Print the lines of the entries below from the one with "Instruction: Open the" through the final line, exactly as they appear. The pictures are not part of the copy.

##### DATA UNDER STUDY #####

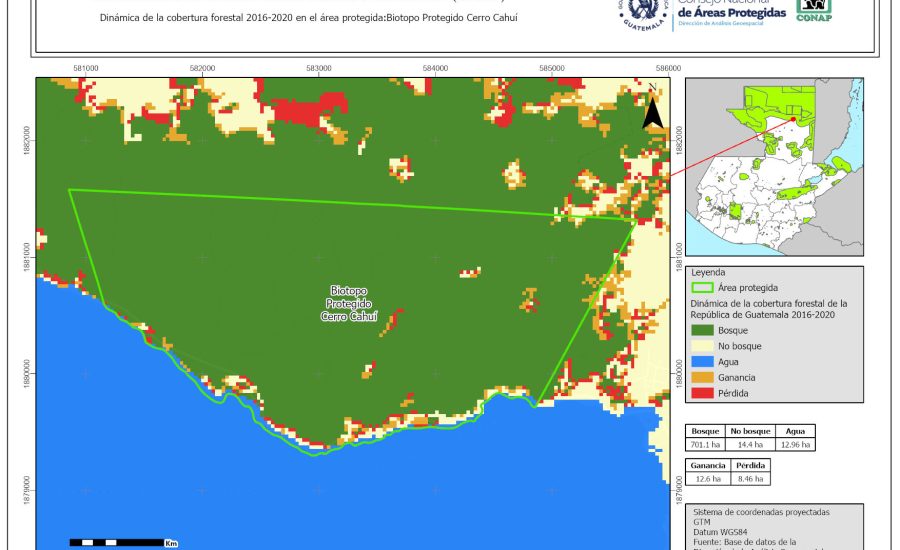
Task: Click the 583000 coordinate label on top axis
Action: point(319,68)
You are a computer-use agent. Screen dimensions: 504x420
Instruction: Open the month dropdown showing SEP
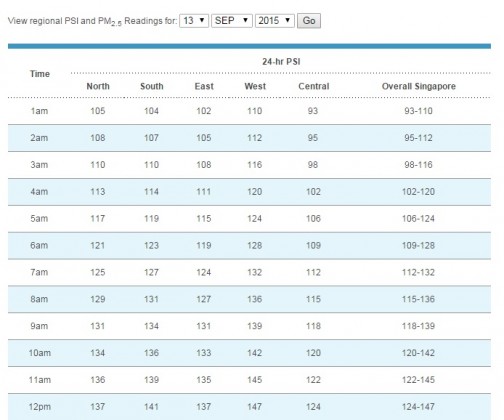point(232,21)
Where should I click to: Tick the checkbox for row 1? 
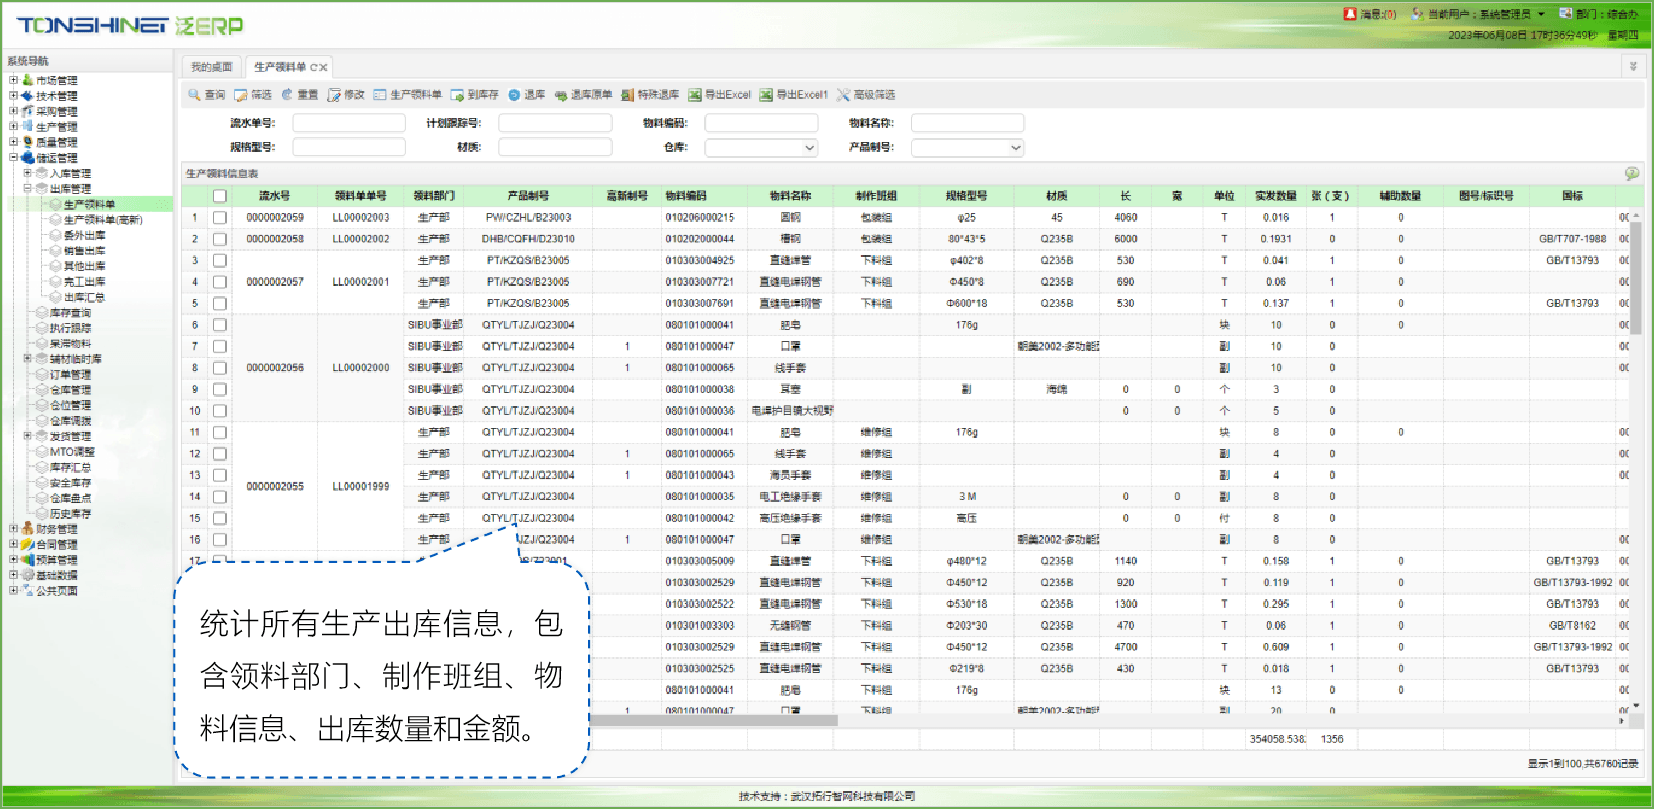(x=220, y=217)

#####

ANSWER SPACE:
Instruction: Open the month dropdown showing SEP
point(232,21)
Where should I click to: Tick the checkbox for row 1? 
(x=220, y=217)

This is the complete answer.